Dataset entries
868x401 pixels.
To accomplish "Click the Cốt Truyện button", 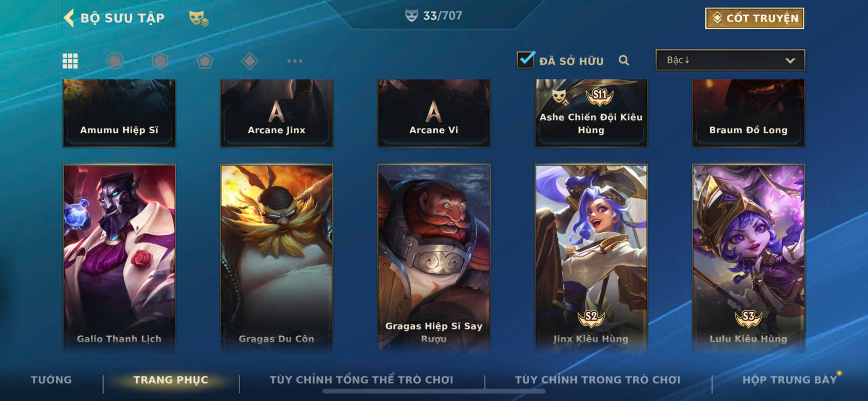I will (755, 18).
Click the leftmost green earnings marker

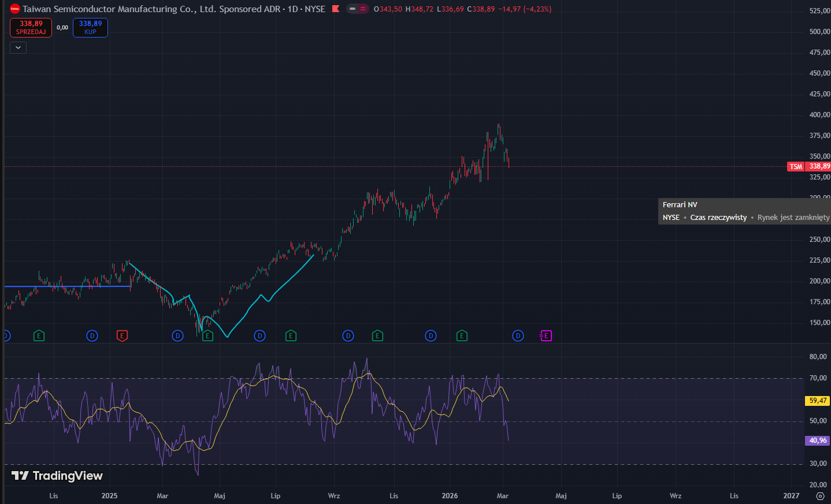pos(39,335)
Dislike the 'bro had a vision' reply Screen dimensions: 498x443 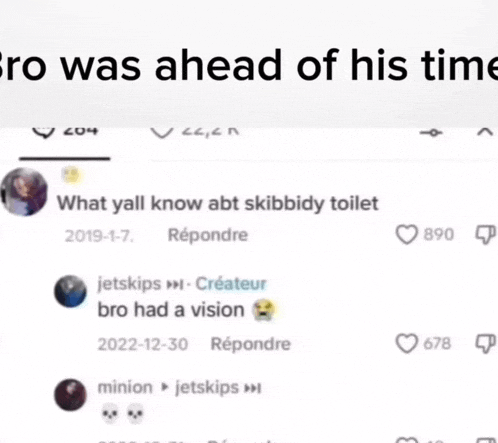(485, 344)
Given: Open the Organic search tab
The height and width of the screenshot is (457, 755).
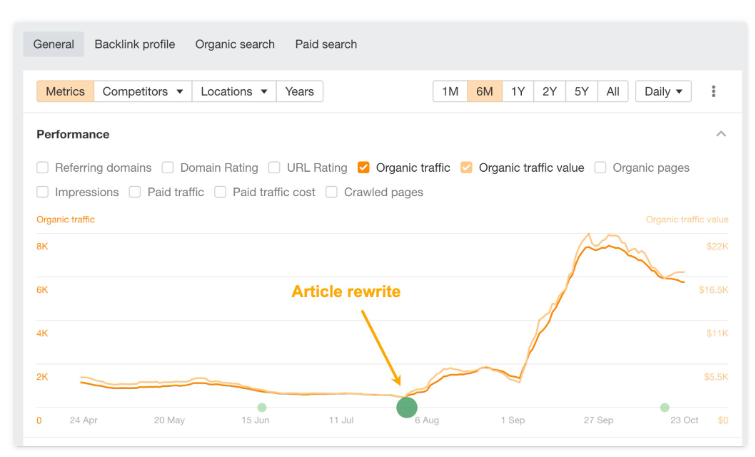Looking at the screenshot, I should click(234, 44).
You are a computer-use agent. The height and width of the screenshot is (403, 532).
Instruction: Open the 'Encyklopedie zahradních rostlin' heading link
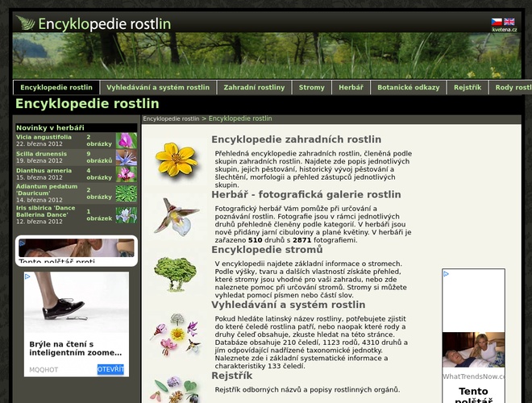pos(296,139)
==
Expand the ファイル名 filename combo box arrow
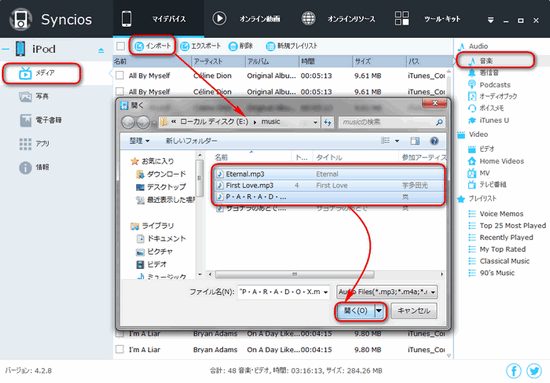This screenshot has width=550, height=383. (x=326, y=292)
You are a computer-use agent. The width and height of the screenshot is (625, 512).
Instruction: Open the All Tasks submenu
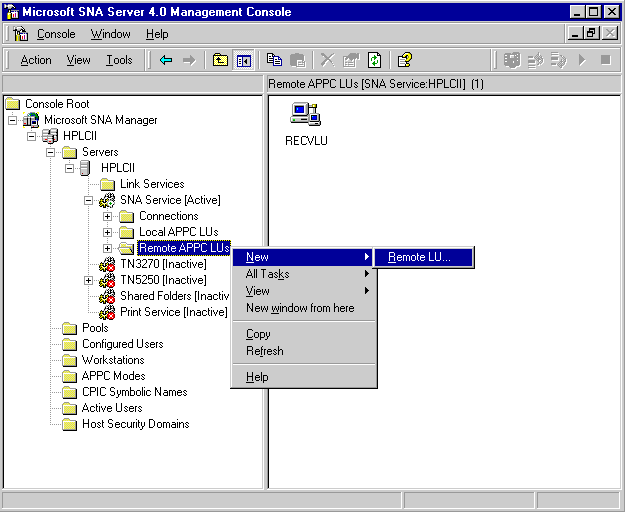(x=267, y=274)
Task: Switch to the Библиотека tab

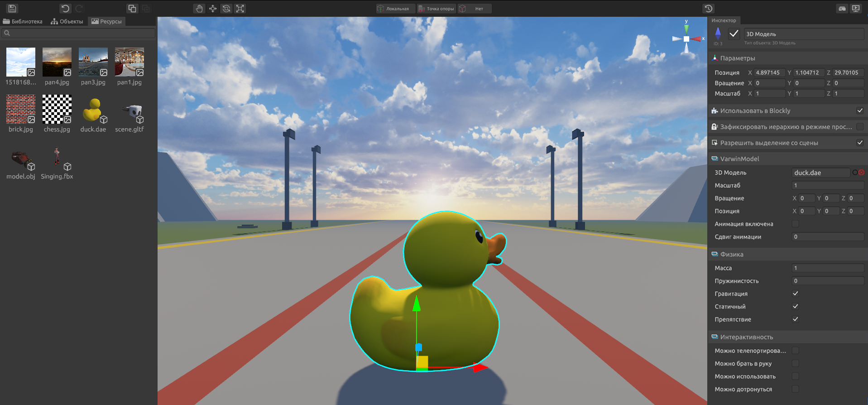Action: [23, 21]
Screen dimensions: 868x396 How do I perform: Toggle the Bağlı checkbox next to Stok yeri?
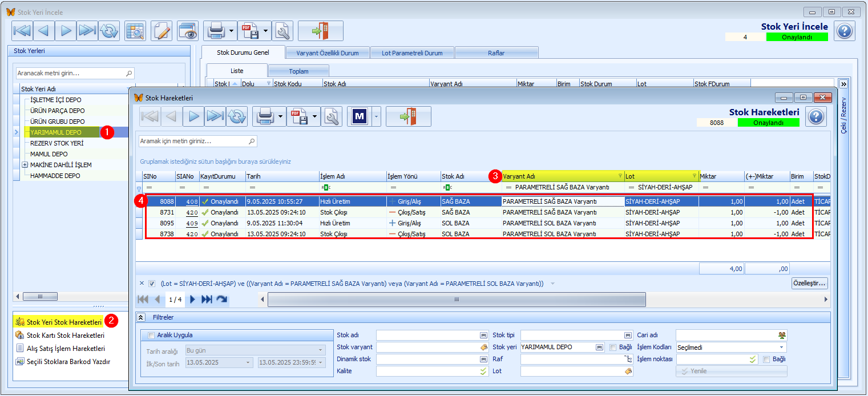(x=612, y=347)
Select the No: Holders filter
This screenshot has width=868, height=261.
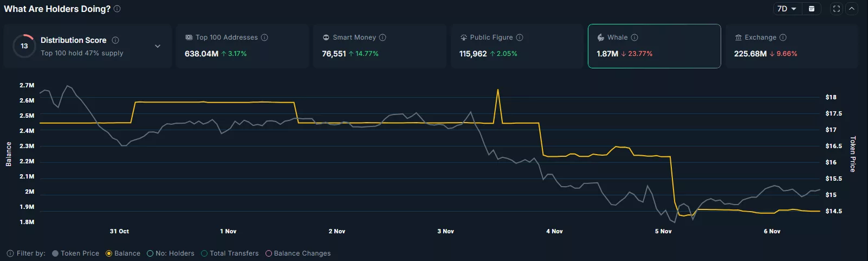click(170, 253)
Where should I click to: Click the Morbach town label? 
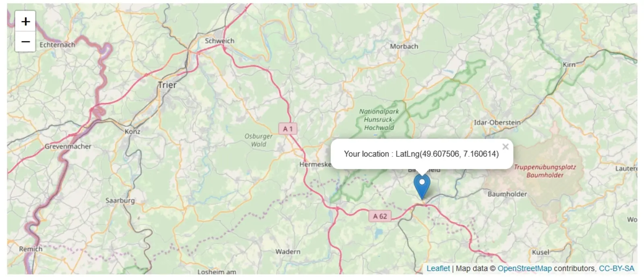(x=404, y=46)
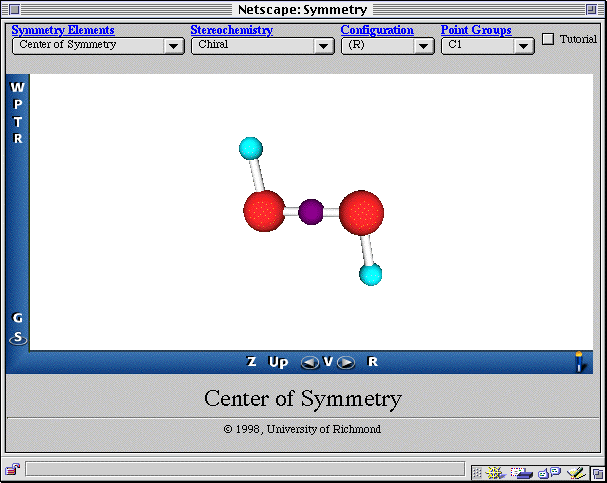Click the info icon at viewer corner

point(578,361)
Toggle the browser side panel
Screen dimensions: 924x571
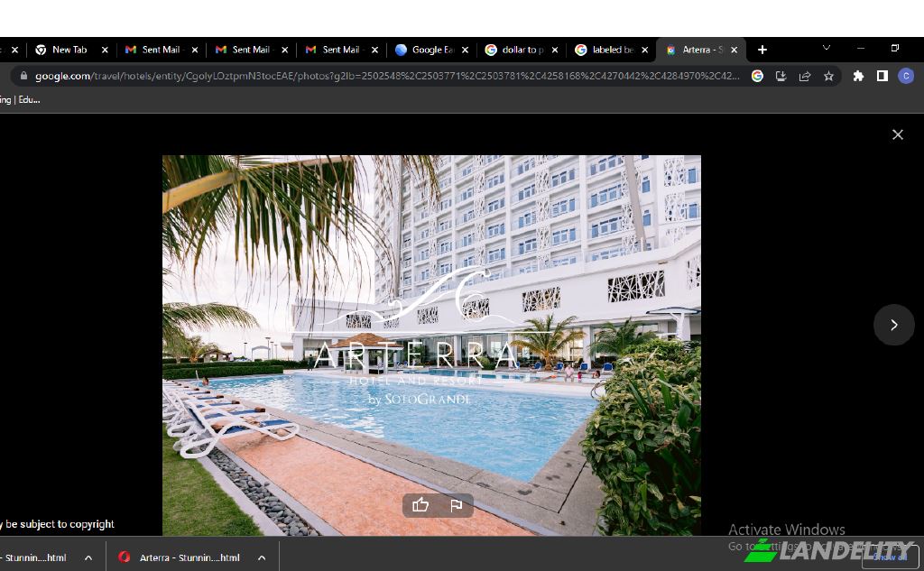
==
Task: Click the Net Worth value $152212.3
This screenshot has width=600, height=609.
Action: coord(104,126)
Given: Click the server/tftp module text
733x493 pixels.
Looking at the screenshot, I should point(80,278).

• _Directions_
Only the lines starting at the one that includes "Instruction: Open the All Tasks submenu" and ending at the one that includes "Screen dimensions: 924x571" should be retyped, exactly, from the records above; no pictures.

• _Response below_
Instruction: Open the All Tasks submenu
(x=267, y=274)
Task: Switch to the Библиотека tab

Action: [23, 21]
Screen dimensions: 868x396 How do I perform: Toggle the Bağlı checkbox next to Stok yeri?
(x=612, y=347)
Select the No: Holders filter
This screenshot has width=868, height=261.
click(170, 253)
Where should I click to: Click the Morbach town label? 
(x=404, y=46)
Click the info icon at viewer corner

point(578,361)
Toggle the browser side panel
Screen dimensions: 924x571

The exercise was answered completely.